• The exercise
Copy out the lines below word for word, from the line containing "You are a computer-use agent. 999x723 pixels." through the line containing "(1233, 287)", and no others.

+++ Recorded information +++

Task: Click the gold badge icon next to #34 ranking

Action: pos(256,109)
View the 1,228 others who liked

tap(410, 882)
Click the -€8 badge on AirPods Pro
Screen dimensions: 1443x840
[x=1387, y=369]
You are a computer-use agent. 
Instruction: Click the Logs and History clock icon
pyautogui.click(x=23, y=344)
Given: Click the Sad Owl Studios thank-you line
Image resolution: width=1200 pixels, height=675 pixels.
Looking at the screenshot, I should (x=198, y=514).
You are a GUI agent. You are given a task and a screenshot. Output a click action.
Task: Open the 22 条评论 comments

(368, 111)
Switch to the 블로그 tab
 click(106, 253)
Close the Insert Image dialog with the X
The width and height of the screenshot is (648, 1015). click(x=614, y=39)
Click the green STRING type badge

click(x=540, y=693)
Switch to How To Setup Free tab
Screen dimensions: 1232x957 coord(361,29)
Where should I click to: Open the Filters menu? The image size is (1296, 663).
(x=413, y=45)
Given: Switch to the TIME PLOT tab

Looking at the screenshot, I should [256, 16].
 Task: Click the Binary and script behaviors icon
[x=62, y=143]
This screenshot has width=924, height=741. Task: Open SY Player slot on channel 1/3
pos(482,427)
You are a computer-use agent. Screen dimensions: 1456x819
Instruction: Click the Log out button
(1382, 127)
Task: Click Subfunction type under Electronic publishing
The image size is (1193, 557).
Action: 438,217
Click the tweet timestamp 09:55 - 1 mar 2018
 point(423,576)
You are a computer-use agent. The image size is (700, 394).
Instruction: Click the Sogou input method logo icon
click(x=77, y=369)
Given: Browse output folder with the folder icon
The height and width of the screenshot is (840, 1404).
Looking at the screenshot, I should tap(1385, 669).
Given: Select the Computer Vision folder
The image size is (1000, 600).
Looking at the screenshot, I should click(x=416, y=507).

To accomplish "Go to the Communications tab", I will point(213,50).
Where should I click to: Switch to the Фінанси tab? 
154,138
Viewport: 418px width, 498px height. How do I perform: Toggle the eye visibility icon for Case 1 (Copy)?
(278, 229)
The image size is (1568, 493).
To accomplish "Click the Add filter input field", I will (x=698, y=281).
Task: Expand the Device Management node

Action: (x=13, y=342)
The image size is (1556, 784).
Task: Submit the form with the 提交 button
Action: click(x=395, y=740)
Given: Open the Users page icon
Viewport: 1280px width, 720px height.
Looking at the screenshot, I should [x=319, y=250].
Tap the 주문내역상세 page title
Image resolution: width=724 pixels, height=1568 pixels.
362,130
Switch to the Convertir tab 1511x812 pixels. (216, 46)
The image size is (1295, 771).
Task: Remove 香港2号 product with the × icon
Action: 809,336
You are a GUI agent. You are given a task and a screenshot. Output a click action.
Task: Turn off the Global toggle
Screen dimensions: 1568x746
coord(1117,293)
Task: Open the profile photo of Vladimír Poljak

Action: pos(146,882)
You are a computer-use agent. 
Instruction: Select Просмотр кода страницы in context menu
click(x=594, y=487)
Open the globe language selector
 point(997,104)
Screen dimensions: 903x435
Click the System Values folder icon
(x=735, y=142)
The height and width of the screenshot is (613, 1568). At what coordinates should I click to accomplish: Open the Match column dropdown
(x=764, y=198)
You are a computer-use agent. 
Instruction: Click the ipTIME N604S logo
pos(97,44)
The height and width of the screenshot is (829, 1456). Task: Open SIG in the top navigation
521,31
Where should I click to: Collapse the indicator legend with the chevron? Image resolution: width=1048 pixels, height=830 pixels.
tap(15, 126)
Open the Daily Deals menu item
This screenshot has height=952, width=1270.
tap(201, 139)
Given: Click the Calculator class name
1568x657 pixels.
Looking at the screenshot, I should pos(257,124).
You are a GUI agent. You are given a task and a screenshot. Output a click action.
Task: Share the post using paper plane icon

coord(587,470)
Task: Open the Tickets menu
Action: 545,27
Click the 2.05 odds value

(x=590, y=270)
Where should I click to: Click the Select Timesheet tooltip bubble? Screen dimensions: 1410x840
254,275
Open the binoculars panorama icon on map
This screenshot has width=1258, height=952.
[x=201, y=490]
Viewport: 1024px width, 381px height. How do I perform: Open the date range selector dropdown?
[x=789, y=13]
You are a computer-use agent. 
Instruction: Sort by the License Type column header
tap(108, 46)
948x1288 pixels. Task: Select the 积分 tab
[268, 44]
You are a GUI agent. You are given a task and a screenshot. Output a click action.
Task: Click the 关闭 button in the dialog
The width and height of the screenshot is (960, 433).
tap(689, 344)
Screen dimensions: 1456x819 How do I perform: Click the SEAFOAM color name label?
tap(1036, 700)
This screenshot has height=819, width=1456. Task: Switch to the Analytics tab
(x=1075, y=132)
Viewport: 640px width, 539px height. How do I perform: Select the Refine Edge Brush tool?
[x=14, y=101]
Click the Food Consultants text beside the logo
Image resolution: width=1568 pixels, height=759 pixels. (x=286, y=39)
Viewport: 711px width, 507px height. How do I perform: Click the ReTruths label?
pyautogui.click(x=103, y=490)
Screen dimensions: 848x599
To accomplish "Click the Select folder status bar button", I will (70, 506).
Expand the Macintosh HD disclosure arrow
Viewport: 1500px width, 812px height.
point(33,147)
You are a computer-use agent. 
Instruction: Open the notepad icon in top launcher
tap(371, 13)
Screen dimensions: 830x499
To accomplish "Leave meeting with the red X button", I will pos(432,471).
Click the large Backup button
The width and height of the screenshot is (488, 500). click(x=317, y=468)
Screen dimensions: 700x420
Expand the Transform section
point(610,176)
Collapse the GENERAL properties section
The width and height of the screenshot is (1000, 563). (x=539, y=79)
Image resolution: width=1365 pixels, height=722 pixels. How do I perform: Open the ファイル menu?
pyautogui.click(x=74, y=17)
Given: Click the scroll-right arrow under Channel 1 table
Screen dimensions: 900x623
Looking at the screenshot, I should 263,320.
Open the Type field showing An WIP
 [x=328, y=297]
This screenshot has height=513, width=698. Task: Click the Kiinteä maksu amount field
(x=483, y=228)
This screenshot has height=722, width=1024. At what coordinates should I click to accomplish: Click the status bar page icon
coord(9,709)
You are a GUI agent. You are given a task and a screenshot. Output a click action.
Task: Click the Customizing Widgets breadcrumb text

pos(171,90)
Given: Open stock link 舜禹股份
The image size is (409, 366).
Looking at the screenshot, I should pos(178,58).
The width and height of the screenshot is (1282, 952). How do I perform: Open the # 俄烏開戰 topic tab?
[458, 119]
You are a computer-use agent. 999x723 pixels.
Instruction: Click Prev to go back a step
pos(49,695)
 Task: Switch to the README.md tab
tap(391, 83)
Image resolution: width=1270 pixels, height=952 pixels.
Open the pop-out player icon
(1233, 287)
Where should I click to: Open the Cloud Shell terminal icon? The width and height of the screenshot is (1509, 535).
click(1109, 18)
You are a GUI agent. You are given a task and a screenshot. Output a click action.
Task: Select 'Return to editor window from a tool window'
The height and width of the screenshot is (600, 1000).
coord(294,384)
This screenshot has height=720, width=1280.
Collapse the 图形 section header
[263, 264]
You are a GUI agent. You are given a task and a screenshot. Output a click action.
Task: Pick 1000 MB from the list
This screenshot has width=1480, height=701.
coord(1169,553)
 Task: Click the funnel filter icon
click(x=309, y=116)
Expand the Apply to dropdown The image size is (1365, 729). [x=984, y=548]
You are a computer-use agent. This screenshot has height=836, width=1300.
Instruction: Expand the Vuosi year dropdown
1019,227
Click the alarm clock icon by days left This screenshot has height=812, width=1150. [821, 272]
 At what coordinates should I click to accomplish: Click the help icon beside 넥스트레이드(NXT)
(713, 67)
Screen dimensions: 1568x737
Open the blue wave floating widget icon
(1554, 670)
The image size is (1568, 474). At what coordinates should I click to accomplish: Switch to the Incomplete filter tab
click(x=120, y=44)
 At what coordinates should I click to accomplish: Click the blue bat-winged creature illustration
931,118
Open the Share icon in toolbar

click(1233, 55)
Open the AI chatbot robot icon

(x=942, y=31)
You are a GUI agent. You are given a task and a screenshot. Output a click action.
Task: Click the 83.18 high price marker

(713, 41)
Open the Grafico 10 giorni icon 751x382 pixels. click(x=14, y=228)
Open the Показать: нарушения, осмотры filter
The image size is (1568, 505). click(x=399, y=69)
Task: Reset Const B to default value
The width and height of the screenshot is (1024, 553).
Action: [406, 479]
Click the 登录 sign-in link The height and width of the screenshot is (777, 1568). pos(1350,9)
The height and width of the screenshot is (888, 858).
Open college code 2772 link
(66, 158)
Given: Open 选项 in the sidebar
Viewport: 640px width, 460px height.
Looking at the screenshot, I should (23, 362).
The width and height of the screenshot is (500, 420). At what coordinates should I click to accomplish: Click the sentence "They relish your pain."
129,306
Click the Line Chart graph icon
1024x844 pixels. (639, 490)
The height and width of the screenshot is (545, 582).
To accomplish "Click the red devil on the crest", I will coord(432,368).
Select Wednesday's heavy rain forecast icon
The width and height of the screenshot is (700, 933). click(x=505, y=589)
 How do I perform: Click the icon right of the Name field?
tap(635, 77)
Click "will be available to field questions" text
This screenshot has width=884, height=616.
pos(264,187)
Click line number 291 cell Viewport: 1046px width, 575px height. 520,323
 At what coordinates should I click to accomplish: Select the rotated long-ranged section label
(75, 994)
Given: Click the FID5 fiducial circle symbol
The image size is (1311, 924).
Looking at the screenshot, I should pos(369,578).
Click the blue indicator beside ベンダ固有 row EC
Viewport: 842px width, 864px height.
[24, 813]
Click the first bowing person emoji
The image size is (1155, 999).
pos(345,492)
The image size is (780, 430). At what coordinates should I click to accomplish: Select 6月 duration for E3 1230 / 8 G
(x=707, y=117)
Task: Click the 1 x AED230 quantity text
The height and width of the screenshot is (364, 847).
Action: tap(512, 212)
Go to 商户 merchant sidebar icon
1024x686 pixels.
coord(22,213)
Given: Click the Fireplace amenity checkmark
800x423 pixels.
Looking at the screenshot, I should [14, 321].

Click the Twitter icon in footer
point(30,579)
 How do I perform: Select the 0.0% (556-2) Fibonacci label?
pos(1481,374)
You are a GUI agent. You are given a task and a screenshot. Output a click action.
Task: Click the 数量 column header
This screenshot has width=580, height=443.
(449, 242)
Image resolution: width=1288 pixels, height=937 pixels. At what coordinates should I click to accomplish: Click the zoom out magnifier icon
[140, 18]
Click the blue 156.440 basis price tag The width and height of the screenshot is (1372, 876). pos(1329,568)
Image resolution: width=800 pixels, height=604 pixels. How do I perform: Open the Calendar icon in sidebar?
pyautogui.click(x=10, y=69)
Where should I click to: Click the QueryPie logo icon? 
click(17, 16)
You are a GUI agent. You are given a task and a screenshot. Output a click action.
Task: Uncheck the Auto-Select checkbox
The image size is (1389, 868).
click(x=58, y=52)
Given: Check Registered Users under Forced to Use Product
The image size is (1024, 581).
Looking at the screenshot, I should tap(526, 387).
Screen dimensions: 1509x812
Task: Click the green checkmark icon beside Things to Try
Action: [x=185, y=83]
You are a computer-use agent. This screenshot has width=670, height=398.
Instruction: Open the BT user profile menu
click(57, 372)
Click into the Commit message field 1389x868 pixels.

+++

• Output below
You are a computer-use agent. 999x723 pixels.
Instruction: Click Prev to go back a step
pos(49,695)
 Task: Switch to the README.md tab
tap(391, 83)
Image resolution: width=1270 pixels, height=952 pixels.
Open the pop-out player icon
(1233, 287)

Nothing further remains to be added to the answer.